[Collected data entries]

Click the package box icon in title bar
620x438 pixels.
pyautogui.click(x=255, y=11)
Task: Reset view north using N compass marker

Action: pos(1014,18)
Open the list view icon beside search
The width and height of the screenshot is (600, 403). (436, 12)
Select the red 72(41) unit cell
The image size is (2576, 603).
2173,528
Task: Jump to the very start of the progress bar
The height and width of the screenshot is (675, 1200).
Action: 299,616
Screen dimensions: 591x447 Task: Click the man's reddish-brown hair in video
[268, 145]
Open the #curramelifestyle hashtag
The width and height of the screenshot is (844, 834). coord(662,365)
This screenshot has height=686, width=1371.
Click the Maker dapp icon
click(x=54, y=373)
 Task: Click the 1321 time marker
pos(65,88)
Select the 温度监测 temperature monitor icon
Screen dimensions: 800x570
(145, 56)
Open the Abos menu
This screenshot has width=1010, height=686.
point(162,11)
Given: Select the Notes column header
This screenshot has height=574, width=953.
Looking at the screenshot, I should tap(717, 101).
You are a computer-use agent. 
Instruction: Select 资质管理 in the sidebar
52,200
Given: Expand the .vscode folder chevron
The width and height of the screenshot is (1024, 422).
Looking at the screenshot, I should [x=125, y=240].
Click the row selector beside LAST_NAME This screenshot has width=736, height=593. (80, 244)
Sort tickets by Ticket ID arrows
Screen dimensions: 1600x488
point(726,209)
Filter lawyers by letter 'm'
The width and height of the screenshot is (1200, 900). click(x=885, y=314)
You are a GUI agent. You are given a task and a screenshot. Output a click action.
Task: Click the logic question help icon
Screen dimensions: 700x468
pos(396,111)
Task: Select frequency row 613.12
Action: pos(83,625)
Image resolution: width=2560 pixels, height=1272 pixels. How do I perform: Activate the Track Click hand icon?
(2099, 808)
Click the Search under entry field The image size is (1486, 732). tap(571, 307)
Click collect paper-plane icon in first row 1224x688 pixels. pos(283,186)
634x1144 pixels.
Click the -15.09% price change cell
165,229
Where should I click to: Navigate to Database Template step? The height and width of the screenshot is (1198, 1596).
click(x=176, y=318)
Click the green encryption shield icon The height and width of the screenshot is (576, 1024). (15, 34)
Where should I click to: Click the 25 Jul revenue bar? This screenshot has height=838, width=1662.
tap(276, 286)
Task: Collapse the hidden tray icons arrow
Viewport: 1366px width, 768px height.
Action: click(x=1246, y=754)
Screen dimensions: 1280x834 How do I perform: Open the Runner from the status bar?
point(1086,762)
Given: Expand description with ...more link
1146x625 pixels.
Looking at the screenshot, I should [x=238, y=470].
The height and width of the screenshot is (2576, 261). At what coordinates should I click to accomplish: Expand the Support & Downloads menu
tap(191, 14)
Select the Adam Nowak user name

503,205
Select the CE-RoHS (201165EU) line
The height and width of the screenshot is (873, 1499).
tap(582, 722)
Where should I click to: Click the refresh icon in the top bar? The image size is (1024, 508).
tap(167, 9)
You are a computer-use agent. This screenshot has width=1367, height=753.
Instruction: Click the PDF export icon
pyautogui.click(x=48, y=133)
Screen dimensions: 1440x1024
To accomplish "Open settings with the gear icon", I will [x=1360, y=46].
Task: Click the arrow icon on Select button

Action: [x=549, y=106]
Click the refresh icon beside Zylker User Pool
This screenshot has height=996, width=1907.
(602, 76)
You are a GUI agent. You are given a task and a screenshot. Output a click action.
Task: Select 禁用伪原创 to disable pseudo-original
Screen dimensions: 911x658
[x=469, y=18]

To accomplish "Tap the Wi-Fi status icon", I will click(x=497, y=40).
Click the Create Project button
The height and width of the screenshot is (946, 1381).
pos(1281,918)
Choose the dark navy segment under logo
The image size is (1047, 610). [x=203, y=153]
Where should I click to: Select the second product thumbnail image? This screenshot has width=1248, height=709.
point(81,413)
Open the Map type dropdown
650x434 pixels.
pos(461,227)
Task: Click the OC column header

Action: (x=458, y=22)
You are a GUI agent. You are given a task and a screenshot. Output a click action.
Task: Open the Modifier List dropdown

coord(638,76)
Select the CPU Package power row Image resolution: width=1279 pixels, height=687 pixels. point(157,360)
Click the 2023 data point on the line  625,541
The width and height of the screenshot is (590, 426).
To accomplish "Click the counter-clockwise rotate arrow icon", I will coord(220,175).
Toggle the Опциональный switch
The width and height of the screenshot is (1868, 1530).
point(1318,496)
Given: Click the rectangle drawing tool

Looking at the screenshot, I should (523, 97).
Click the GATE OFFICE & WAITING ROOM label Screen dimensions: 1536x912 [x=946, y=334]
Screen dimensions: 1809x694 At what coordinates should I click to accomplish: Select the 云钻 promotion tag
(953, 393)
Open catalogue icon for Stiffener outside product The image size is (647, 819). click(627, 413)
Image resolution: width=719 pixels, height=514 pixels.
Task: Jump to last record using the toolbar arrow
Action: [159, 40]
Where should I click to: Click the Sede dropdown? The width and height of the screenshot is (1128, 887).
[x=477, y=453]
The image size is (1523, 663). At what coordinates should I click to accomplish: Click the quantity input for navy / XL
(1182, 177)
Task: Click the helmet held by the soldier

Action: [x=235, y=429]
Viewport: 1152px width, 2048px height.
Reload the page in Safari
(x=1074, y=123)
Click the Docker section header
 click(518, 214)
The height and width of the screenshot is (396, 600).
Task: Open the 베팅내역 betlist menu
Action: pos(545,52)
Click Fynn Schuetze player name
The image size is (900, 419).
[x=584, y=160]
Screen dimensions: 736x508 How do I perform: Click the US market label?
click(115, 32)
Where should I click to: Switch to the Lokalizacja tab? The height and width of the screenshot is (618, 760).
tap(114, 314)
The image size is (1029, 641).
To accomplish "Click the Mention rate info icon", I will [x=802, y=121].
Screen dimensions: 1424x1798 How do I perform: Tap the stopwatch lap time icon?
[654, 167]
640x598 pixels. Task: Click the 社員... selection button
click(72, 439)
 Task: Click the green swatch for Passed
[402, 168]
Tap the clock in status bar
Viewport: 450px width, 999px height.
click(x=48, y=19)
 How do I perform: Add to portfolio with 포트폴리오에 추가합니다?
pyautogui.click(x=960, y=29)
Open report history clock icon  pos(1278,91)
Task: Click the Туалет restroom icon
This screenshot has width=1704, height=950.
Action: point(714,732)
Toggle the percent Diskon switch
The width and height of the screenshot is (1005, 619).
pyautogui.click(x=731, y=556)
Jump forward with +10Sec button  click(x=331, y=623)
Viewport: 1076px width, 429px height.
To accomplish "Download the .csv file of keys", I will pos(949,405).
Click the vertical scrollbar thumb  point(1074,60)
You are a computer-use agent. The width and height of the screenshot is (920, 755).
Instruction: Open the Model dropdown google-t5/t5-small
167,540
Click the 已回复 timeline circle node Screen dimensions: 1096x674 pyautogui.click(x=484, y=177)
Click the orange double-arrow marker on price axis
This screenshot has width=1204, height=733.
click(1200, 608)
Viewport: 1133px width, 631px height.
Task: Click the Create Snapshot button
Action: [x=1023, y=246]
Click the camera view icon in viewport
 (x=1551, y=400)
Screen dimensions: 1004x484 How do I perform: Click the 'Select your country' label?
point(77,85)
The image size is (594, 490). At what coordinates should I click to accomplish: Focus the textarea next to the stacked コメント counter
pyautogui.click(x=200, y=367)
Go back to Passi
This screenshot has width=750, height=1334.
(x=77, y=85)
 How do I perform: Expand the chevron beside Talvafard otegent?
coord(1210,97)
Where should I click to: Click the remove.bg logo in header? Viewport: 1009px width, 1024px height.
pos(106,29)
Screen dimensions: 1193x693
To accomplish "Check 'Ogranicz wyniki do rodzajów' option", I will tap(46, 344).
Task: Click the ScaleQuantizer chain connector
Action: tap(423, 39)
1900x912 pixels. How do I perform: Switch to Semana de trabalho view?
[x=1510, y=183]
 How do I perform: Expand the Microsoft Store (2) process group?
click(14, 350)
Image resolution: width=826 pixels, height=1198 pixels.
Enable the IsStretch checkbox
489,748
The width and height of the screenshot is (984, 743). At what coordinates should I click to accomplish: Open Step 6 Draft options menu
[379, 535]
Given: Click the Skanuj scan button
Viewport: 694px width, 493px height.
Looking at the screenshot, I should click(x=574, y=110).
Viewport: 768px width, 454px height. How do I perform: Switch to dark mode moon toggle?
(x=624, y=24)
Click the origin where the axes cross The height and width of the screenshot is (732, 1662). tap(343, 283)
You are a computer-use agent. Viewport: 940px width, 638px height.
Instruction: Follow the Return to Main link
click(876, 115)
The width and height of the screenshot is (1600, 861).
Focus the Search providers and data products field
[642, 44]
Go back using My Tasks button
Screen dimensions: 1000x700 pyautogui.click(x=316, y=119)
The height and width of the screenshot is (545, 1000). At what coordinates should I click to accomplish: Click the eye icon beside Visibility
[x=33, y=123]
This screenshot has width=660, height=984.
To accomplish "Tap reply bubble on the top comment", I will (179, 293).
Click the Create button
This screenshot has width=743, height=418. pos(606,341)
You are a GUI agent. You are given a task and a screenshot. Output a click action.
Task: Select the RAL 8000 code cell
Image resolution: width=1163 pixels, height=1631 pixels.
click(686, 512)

*Requirement*. Compute the number of lines in the entries above that hold the word "computer"; the answer must contain nothing else.

*Answer section*. 4